Top 3 Exercises for Indestructible Shoulders
Here’s a fun fact: GymnasticBodies Athletes have amongst the strongest, most resilient shoulders in the world. If you are reading this post then, chances are, you are also looking for a way to train your shoulders to become strong, supple, and injury free.
Luckily, you have come to the right place. The methods behind Coach Christopher Sommer’s Gymnastic Strength TrainingTM system were developed with over four decades of experience coaching national level gymnasts.
Well known for their inhuman physical capabilities, Coach Sommer’s athletes showcase incredible feats of strength as they effortlessly perform near impossible gymnastic exercises. These remarkable gymnasts are amongst the most powerful athletes known to man.

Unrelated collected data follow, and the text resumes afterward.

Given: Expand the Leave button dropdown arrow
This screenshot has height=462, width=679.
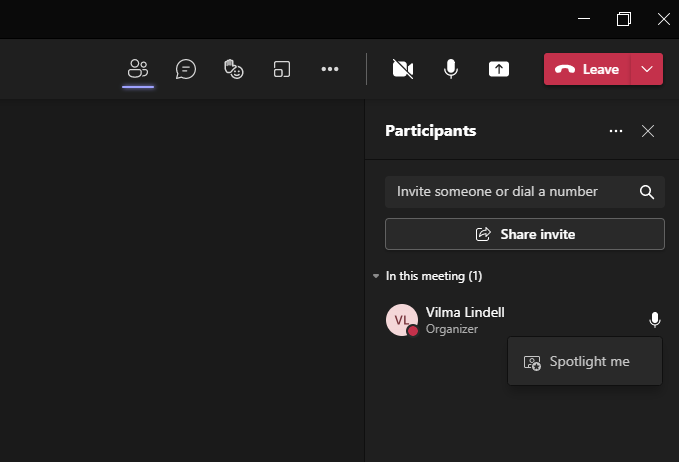Looking at the screenshot, I should pyautogui.click(x=647, y=69).
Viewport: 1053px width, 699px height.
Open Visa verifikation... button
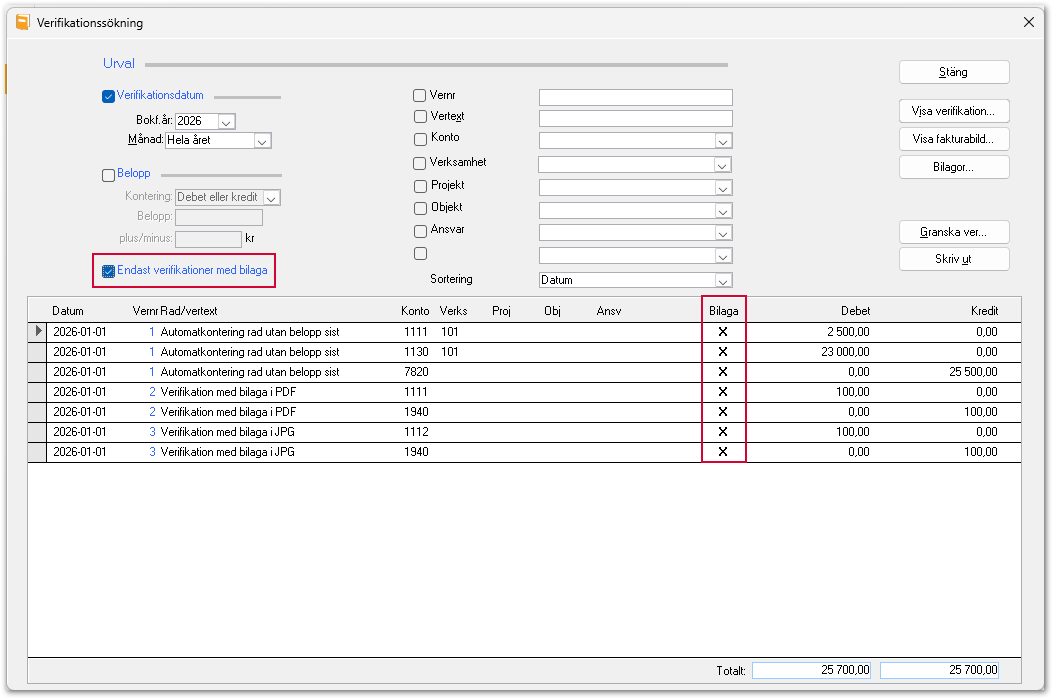(954, 111)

Their secret to nearly indestructible shoulders is in their physical preparation using the same exercises outlined in our GB Online Courses. Here are three essential shoulder prehab exercises that you can add to your routine today to help bulletproof your shoulders tomorrow.
While the name of this exercise may sound concerning to you, incorporating the shoulder dislocate into your GB Training will actually help to promote the health and longevity of your shoulders. Incorporating this movement into your gymnastics workouts will simultaneously strengthen and stretch your chest, shoulders, and upper back muscles.

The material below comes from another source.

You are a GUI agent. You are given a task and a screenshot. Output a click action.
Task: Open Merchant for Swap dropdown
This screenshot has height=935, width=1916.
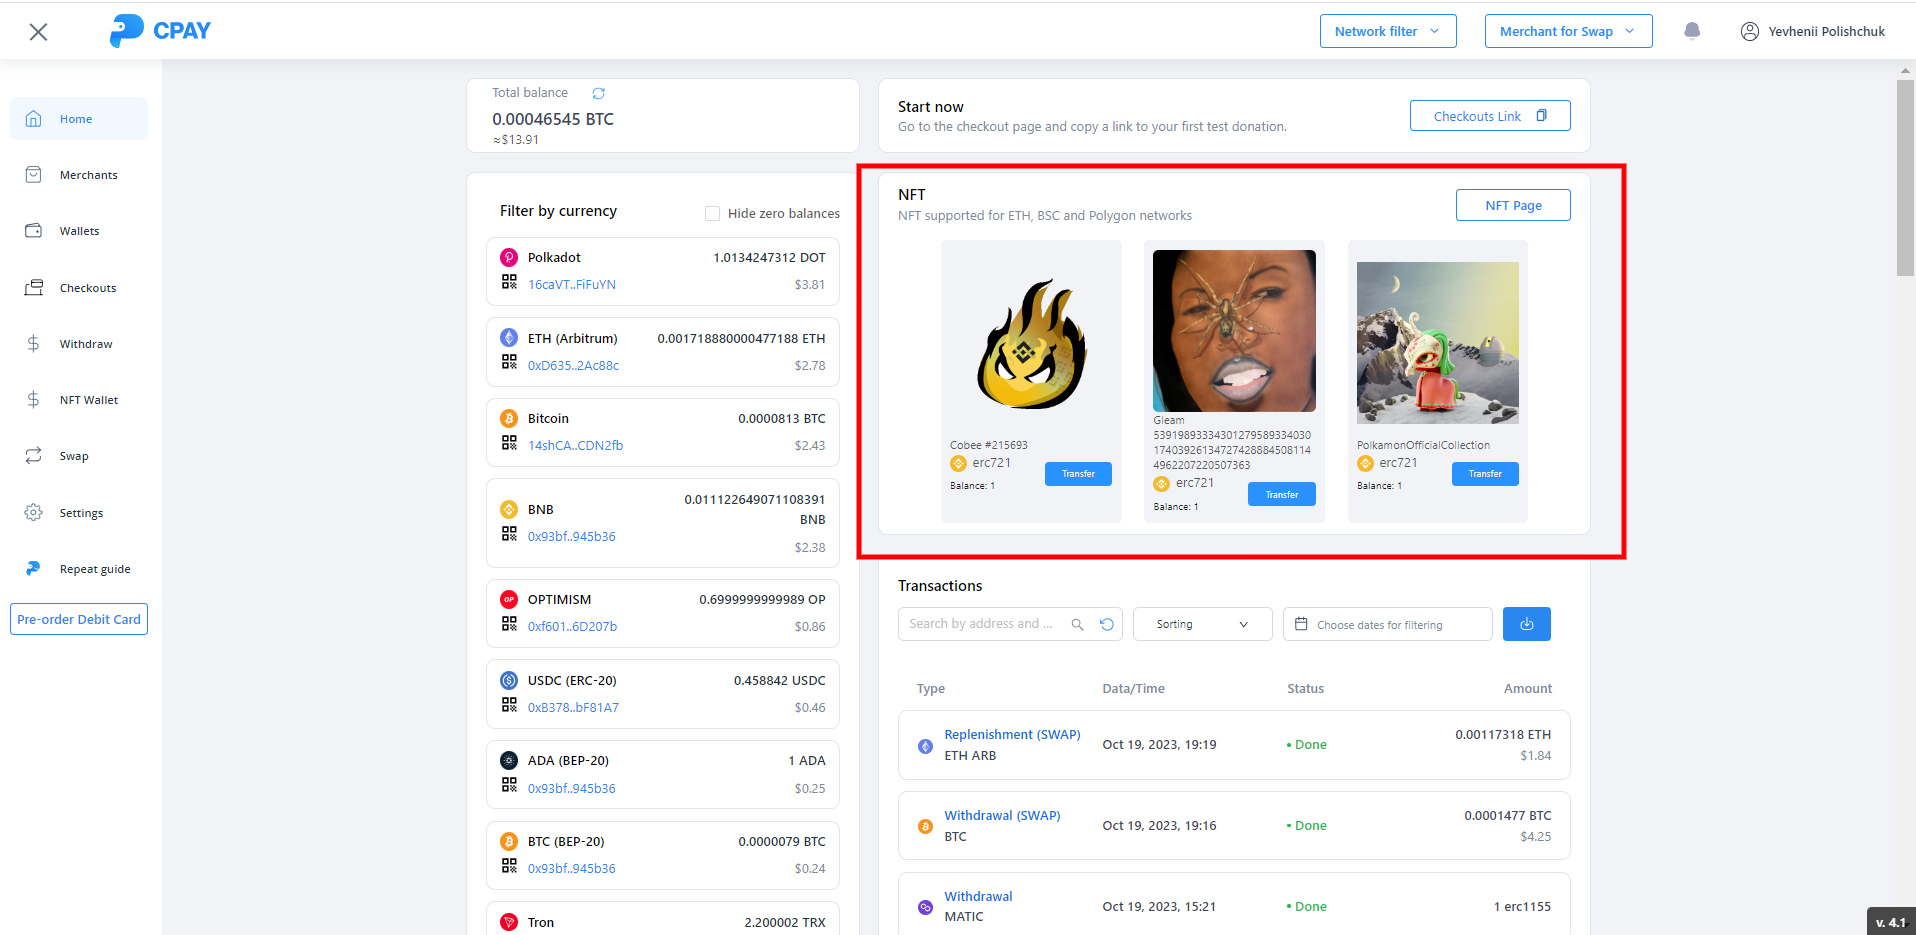[1567, 31]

Shoulder dislocates can be done either with a towel, broomstick or a dowel, so grab what you can and give it a try. Place your towel or dowel rod in front of your hips with your hands in a wide grip, thumbs facing in. Begin raising your arms forward and overhead. Roll your shoulders forward slightly to allow your arms to rotate behind your body. As you bring your arms back behind you, think of squeezing your shoulder blades together.

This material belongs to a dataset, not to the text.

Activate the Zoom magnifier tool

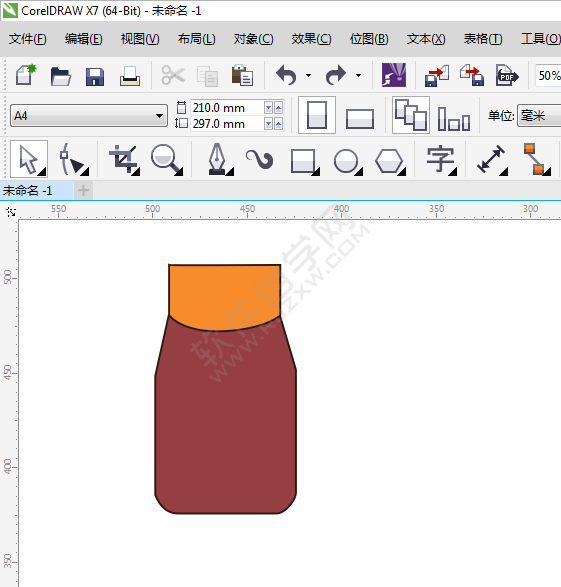pos(167,159)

Improve your shoulder mobility with this exercise from our Handstand One Course.
[Key Point]: Initially you may need to start with a wider grip. Over time you will be able to move your hands closer together as your shoulder mobility improves. The goal here is to aim for a smooth rotation of your shoulders. There should be no pinching or pain during the movement.
There is no better exercise for strengthening your upper back and rotator cuff muscles than the hinge row. This fantastic exercise will do wonders to prevent injury to your shoulders while strengthening your external rotators and traps, otherwise known as your shoulders and upper back. Incorporating the hinge row into your gymnastics home workout plan will help counteract all the forward movement we do throughout our daily lives with our hands out in front of our body.
Show your shoulders a little TLC (tender loving care) with this little gem from Foundation One. Set up a pair of rings so that they are about a foot over your head when you are seated on the ground. Grab the rings and with straight elbows, lift your hips to form a straight line with your body from head to toe. Bend (or pike) at your hips until your torso reaches an upright position so that your arms form a 90° angle at the elbow. Lower down to the starting position and repeat for 5 reps.
Hanging Scapular Shrugs
When people think about shoulder mobility they often forget about the scapula. Restriction of the muscles around your shoulder blades will cause stiffness in your upper back and neck. Performing scapular shrugs while hanging from a pull-up bar is a great way to break up this tension and free up those tight shoulders.
Start out hanging from a pull-up bar with your shoulders in a passive hanging position. Think of allowing your shoulders to hug or squeeze your ears. Leaving your elbows straight, pull your shoulder blades down towards your back pockets to activate your lower traps. Lower yourself back down to a passive hanging position to complete your rep. Try a set of 10 and feel your scapula break free of all unwanted tension.